→ BACAAN:
Belum lama di samping rumah saya lagi-lagi dibuka,pusat
perbelanjaan besar entah apakah saya harus senang atau miris melihat hamparan
sawah, lapangan bola dan kali yang dulu jadi tempat bermain kami di sulap oleh
para Raja-Raja lebah Rakus itu untuk dijadikan pusat perelanjaan terbesar
se-Asia Tenggara (Katanya). Tadi siang banyak, saya melihat wajah-wajah muda
orang kampung yang terlihat sangat bahagia dan bangga dengan kemeja merah
jambunya yang belakangan saya tahu dari teman saya itu adalah salah satu
seragam di Mall tersebut. Yah inilah mungkin salah satu unsur yang bisa sedikit
membuat saya senang. banyak Pemuda kampung yang saya rasa seusia saya terserap
tenaga kerjanya oleh Sarang lebah tersebut. Setidaknya pemandangan ini jauh
lebih baik dibandingkan pemandangan di lingkungan kontrakan saya di daerah Rwmngn.

[Butir data]

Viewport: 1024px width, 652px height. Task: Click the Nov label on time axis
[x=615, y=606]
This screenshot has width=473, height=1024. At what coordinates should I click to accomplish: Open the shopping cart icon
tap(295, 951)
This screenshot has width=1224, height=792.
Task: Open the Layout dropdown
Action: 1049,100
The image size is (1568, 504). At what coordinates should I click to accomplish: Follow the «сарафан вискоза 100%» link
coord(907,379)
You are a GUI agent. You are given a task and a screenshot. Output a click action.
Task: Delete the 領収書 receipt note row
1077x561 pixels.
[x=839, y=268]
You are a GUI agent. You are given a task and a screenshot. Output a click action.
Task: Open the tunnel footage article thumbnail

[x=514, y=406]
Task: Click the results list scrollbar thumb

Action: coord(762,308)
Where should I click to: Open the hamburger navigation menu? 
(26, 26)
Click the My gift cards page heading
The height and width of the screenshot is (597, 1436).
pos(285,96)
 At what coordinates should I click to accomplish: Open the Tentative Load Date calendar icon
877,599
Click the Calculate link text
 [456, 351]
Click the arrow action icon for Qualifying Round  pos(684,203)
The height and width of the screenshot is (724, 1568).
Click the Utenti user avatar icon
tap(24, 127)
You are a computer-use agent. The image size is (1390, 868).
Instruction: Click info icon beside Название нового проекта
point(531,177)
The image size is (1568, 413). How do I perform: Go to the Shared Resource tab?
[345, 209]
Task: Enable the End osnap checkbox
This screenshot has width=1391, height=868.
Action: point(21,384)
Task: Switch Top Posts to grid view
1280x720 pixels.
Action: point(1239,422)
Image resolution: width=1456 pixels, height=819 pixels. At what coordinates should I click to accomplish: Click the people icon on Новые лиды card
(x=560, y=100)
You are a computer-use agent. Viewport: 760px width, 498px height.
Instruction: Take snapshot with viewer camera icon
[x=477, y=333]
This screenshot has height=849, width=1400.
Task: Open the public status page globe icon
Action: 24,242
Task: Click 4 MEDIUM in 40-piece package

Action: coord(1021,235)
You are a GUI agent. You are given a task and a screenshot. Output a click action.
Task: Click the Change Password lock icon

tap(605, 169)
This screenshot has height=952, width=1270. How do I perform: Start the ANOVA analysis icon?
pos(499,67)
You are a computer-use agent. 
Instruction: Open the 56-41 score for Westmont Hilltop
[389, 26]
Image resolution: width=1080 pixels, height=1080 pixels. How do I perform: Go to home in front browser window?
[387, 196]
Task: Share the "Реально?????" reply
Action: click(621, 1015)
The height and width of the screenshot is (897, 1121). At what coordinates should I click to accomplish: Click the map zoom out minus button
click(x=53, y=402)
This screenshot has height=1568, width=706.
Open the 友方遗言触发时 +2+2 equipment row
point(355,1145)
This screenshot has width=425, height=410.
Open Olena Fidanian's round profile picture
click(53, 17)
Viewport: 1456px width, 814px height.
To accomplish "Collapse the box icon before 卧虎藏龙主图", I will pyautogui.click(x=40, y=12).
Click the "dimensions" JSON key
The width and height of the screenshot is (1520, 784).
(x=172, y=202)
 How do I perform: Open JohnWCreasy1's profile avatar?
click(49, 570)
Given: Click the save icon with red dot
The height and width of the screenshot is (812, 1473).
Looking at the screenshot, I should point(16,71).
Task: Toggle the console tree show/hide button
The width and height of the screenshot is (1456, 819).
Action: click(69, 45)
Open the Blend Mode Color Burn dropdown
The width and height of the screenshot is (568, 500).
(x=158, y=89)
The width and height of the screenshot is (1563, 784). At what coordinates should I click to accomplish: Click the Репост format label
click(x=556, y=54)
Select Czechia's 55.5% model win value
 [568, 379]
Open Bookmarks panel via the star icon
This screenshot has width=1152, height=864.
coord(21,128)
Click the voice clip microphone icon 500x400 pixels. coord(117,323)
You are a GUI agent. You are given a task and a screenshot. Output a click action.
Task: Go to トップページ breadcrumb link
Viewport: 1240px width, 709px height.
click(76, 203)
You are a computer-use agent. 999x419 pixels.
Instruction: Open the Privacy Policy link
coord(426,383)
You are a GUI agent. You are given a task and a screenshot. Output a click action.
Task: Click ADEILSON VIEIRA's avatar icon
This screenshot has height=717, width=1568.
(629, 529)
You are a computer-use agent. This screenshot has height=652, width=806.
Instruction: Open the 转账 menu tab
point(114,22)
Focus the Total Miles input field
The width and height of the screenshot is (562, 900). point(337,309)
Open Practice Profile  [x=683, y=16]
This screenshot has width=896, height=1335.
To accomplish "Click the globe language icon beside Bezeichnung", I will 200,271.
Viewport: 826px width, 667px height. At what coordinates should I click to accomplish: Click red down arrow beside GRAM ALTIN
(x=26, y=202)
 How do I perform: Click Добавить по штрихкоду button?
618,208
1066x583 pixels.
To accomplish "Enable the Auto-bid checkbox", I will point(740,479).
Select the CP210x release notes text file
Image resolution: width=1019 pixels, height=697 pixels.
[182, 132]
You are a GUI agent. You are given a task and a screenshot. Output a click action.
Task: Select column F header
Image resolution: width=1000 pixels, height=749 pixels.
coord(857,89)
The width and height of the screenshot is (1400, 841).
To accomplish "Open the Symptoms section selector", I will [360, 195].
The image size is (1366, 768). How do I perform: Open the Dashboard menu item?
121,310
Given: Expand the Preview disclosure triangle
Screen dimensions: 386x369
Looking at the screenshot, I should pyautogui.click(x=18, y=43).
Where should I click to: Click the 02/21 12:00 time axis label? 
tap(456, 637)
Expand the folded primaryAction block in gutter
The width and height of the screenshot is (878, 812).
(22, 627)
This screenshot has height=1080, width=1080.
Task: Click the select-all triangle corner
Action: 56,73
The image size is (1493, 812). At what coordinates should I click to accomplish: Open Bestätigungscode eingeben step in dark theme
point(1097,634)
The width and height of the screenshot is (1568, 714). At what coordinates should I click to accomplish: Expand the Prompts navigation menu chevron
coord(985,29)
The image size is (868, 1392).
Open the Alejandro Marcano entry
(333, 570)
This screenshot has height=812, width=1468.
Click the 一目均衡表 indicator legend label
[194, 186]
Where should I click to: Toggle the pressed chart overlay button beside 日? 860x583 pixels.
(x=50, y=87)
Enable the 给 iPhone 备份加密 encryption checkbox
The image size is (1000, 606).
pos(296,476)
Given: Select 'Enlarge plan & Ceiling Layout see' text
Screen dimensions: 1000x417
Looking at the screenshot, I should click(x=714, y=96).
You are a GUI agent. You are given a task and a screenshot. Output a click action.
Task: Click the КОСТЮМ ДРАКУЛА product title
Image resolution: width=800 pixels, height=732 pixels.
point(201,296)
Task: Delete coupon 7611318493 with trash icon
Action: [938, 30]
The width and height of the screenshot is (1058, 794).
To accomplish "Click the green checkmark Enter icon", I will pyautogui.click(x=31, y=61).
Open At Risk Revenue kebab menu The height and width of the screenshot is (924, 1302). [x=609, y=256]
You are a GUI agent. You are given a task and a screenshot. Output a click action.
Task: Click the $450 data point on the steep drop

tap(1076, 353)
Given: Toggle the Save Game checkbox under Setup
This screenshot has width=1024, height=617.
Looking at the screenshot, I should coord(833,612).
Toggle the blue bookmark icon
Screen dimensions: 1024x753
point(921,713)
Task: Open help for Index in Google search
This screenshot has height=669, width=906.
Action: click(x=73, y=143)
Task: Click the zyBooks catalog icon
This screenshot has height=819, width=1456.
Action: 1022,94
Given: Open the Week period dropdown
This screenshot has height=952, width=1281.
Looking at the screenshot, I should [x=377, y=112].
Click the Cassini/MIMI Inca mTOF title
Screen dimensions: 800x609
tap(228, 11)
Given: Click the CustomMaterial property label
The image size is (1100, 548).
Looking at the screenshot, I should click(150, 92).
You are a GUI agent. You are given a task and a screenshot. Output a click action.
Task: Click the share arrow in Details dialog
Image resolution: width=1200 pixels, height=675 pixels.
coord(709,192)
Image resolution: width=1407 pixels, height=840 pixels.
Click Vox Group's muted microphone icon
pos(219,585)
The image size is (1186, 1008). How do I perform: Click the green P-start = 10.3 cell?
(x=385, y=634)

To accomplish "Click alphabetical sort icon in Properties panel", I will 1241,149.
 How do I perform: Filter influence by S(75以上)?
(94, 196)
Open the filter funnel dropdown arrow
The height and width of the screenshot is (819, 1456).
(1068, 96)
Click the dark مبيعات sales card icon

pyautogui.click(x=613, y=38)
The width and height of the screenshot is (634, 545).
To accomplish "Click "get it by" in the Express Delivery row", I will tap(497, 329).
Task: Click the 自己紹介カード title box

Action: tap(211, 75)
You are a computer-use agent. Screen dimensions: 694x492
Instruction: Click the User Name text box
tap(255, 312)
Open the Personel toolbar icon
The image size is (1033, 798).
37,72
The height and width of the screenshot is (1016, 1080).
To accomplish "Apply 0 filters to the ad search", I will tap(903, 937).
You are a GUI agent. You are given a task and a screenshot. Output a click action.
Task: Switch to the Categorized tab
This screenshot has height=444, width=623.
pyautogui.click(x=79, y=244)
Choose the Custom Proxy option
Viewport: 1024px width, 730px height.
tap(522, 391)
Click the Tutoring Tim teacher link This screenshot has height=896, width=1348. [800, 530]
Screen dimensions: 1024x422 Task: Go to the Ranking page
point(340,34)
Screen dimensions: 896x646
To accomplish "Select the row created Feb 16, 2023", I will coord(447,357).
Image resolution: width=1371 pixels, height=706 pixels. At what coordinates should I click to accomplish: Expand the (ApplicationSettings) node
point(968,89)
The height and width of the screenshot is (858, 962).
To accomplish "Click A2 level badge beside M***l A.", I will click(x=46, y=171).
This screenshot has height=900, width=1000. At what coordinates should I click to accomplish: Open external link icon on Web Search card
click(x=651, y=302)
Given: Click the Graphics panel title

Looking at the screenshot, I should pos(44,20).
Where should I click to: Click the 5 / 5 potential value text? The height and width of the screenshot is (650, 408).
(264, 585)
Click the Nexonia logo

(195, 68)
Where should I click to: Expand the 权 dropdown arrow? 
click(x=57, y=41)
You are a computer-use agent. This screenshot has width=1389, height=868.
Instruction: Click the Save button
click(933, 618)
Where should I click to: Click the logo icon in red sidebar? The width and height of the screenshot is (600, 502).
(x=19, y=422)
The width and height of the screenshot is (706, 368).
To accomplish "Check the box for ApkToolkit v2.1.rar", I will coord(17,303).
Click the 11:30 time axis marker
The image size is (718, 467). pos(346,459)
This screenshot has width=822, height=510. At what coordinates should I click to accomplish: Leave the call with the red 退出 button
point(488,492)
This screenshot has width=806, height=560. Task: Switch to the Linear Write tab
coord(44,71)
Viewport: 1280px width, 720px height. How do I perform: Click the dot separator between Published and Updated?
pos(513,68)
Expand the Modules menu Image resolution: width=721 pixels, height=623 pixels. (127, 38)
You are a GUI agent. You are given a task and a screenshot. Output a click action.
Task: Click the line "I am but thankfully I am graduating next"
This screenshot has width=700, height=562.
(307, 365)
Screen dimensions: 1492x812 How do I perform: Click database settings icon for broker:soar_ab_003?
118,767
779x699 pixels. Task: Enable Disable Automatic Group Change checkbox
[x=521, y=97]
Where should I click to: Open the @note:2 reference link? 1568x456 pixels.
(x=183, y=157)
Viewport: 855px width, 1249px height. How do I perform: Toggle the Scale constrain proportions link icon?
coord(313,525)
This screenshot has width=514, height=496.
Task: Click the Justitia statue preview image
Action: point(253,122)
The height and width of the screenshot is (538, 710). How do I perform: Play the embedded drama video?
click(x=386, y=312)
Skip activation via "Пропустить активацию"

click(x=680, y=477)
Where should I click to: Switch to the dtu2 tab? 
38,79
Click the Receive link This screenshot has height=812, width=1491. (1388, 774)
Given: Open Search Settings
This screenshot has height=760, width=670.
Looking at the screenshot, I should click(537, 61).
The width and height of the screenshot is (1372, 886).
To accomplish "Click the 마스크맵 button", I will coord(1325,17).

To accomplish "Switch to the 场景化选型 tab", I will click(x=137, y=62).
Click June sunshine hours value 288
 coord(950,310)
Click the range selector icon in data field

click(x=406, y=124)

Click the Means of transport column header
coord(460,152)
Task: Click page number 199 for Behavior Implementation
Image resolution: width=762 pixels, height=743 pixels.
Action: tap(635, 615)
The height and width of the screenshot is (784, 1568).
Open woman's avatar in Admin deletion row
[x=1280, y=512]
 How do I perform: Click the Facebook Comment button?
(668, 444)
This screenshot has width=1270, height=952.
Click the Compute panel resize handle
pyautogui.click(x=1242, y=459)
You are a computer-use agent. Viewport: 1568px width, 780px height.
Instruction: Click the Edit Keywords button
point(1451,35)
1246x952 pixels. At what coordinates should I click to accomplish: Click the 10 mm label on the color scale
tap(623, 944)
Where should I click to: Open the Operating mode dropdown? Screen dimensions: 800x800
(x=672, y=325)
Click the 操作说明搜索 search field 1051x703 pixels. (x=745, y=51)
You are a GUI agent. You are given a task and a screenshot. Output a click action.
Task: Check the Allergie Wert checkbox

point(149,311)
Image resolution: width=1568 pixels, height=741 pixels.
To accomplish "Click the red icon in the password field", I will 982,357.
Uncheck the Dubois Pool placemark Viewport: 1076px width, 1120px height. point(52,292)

→ SOAL LATIHAN:
• 1. Menurut teks tentang pusat perbelanjaan baru, hal apa yang membuat penulis sedikit senang dengan dibukanya mal itu? Jelaskan dalam satu sampai tiga kalimat.
• 2. Salin dengan tepat bagian teks tentang pusat perbelanjaan baru, mulai dari "Belum lama di" dan terus sampai "di daerah Rwmngn.".
• 3. Teruskan teks tentang pusat perbelanjaan baru dari titik berhentinya.

→ HASIL YANG DIHARAPKAN:
• 1. Penulis merasa sedikit senang karena banyak pemuda kampung yang seusia dengannya terserap sebagai tenaga kerja di pusat perbelanjaan tersebut. Penulis melihat wajah-wajah muda orang kampung tampak sangat bahagia dan bangga mengenakan kemeja merah jambu, yang ternyata seragam mal itu.

• 2.
Belum lama di samping rumah saya lagi-lagi dibuka,pusat
perbelanjaan besar entah apakah saya harus senang atau miris melihat hamparan
sawah, lapangan bola dan kali yang dulu jadi tempat bermain kami di sulap oleh
para Raja-Raja lebah Rakus itu untuk dijadikan pusat perelanjaan terbesar
se-Asia Tenggara (Katanya). Tadi siang banyak, saya melihat wajah-wajah muda
orang kampung yang terlihat sangat bahagia dan bangga dengan kemeja merah
jambunya yang belakangan saya tahu dari teman saya itu adalah salah satu
seragam di Mall tersebut. Yah inilah mungkin salah satu unsur yang bisa sedikit
membuat saya senang. banyak Pemuda kampung yang saya rasa seusia saya terserap
tenaga kerjanya oleh Sarang lebah tersebut. Setidaknya pemandangan ini jauh
lebih baik dibandingkan pemandangan di lingkungan kontrakan saya di daerah Rwmngn.

• 3.
kami waga pribumi memang kaum kecil, hanya di tempatkan sebagai pelayan atau
bahkan mungkin Tukang bersih-bersih di sarang tersebut. Belum lama Mama dan
adik saya cerita bahwa sempat mengunjungi sarang tersebut bersama rombongan
warga kampung lainnya, antusias warga kampng sangat tinggi yaaa walau hanya
untuk melihat-lihat saja acara launching pembukaan tersebut. Tak ada, tak ada
yang mampu mereka beli karena memang Sarang ini memang bukan di peruntukan
untuk kami para koloni semut merah, bahkan bermimpi untuk mempunyai salah satu
yang di hias di balik kaca mewah itu saja kami tak berani. yapp... faktor
inilah yang mungkin membuat saya agak merasa miris dimana jurang kesenjangan
sosial semakin lebar dan tinggi. Bayangkan saja dari gubuk kakek-kakek pembakar
sampah kampung yang hanya di terangi bohlam lima watt, terlihat gedung-gedung
indah bertaburkan ribuan watt lampu yang sangat memanjakan mata, membuat iri
siapa saja yang melihat, juga membuat angan-angan terbang ngawur kesana-kesini
mengkhayal untuk tinggal di gedung itu. Ini kenyataan yang saya lihat
mereka(para Lebah) menyulap semua yang kami punya hektaran sawah, belasan
kerbau pembajak, puluhan kambing ternak. Menjadi kawasan super elite ini, tidak
saya tidak sepenuhnya menyalahkan lebah dalam hal ini karena memang para lebah
sudah mengganti semua yang kami punya dengan madu-madu yang sangat menggiurkan
dan memabukkan kami (sesaat).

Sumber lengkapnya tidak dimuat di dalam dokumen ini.